I quit social media today. And I did it in the most dramatic fashion—I really declared that I'm gone. So if I ever go back, my friends are going to give me a really hard time. I'm never going back. I plan to write more about this very soon, but suffice to say, I fasted all last week from social media and my brain has never felt better.
Whether you believe that God made us, or that man evolved to be what we are today, there's an indisputably fascinating biological phenomenon that we encounter every single day, but that we rarely consider, and seldom talk about. It's the way that our eyes work. Have you ever considered how your eyes work?

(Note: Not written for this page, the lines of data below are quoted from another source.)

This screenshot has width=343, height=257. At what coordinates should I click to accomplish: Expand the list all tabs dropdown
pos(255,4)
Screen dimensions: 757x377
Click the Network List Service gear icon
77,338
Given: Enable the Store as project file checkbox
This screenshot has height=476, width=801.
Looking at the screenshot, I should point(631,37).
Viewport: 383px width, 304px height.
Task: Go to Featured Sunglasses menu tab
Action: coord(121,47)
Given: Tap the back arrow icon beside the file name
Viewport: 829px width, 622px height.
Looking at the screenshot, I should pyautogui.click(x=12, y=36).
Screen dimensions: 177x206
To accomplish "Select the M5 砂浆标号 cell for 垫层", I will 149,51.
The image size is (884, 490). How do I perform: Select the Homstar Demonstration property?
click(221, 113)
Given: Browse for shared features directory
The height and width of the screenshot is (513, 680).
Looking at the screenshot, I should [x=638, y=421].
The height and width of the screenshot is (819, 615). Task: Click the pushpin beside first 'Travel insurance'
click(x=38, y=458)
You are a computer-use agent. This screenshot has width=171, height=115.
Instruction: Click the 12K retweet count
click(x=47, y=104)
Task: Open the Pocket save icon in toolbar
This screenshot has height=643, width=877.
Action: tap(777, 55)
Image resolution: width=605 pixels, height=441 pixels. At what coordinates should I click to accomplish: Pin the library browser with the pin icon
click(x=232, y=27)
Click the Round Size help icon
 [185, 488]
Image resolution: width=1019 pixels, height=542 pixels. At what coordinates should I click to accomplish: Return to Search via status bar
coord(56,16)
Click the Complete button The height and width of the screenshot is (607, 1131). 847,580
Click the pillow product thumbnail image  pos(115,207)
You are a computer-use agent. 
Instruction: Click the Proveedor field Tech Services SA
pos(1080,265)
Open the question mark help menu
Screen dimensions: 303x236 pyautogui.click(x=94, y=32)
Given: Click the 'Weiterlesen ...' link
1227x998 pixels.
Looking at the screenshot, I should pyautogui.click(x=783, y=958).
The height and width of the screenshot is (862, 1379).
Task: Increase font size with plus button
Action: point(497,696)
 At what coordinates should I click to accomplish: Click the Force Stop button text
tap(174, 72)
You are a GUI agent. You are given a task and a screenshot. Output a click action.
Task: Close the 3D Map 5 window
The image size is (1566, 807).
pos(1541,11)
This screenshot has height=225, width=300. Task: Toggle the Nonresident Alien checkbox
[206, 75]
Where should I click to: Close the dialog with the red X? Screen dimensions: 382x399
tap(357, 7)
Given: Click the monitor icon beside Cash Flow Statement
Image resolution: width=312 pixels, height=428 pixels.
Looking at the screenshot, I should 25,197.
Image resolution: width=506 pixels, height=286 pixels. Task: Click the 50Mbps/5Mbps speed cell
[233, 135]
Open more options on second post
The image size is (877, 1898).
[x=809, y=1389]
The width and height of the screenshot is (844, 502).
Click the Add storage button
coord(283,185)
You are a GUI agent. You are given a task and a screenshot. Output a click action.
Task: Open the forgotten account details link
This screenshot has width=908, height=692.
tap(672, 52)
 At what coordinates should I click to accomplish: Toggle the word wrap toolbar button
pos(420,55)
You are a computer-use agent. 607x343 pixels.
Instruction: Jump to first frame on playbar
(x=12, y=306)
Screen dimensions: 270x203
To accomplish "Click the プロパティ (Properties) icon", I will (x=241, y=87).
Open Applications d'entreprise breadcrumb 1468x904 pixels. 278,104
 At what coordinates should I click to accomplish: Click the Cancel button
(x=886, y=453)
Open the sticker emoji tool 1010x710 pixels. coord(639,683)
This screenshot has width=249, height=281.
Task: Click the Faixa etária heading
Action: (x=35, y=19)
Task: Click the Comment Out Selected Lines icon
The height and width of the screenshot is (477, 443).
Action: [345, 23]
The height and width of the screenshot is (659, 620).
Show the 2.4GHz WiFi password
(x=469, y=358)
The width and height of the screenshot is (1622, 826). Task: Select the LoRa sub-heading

Consider the evolution of eyesight if you will, for a moment. Sharks have eyes that magnify light, giving them the ability to see great distances in murky water. Horses have a low depth of field, but a wide field of vision—with a single eye the horse can see all around itself—giving it the ability to see stumbling stones in the distance and predators from all sides.
Owls evolved to hunt their prey in darkness—they can see in ultra low light. Because their eyes are so critical to their ability to hunt, the owl's eye is protected by three eyelids! And chameleons are able to look in two different directions at the same time, which, when paired with their camouflaging capabilities, makes them incredibly difficult for predators to hunt.
The human eye is no less interesting. We have binocular vision, like the horse, but a much narrower field of view. In that field of view, we're able to focus on and sharpen objects great distances away. In fact, our eyesight extends beyond the horizon; as the Earth curves out of sight, we're still able to focus on objects further than three miles away.
But to keep objects in focus, even at close range, we've got to keep the object right in front of us. While the horse is able to see nearly 360° around its body, we have only a 120° field of vision. Objects in our peripheral vision are substantially blurred. In other words, in order to focus on a thing, we've got to face it.
Early man was well acquainted with this concept—he would have faced enemies of all kinds, all day long. Predators out for blood, savage enemy tribesmen come to pillage and plunder, and food—which was scarce to begin with—running away at speeds far too fast for him to give chase.
Early man evolved to put his enemy right in front of him—to face his enemies—be them predator, person, or prey. Anywhere else and they'd have the jump on him. If he turns his back to them, he's dead. If he looks away, pays them no mind, he's dead. You've heard of fight or flight response—early man had to adopt an always-fight mentality in order to survive.
Today, our enemies are much more difficult to face. Sure, our enemy no longer snarls and shows its teeth. Sure, our enemy no longer comes to sling arrows, to steal our food, or to take our wives. Sure, the enemy we face today seldom stands right there in front of us bearing its chest.
But our enemy is more clever. Our enemy is more cunning. Our enemy is unseen. Our enemy is ourselves.
The Bible says that each man is tempted, "being drawn away and enticed by his own desires." By his own desires. You and I, dragged away, by… us. By ourselves, by our selfs.
I'm going to write much more in depth about social media again soon and the powerful effects of even my week-long fast, but I wanted to type out this quick post. This is why I'm giving it up.
I am choosing to face my own desires headlong, keeping my own impulses and my own bad habits and my own lusts and my own temptations right in front of me, not letting my enemy get the upper hand.
The constant comparison to others, letting your experiences define my own, letting Instagram turn a mirror to my life and cause me to see that I'm not this or I'm not that, or that I haven't accomplished this and I don't own that… I didn't realize it, but I was letting those unconscious thoughts eat me up inside.
I let the unseen enemy sneak up from behind.
I face my enemies, I face my demons, I turn toward my problems—I don't run away, I run headlong into my problems because I'm a fighter and I don't lose. I never lose.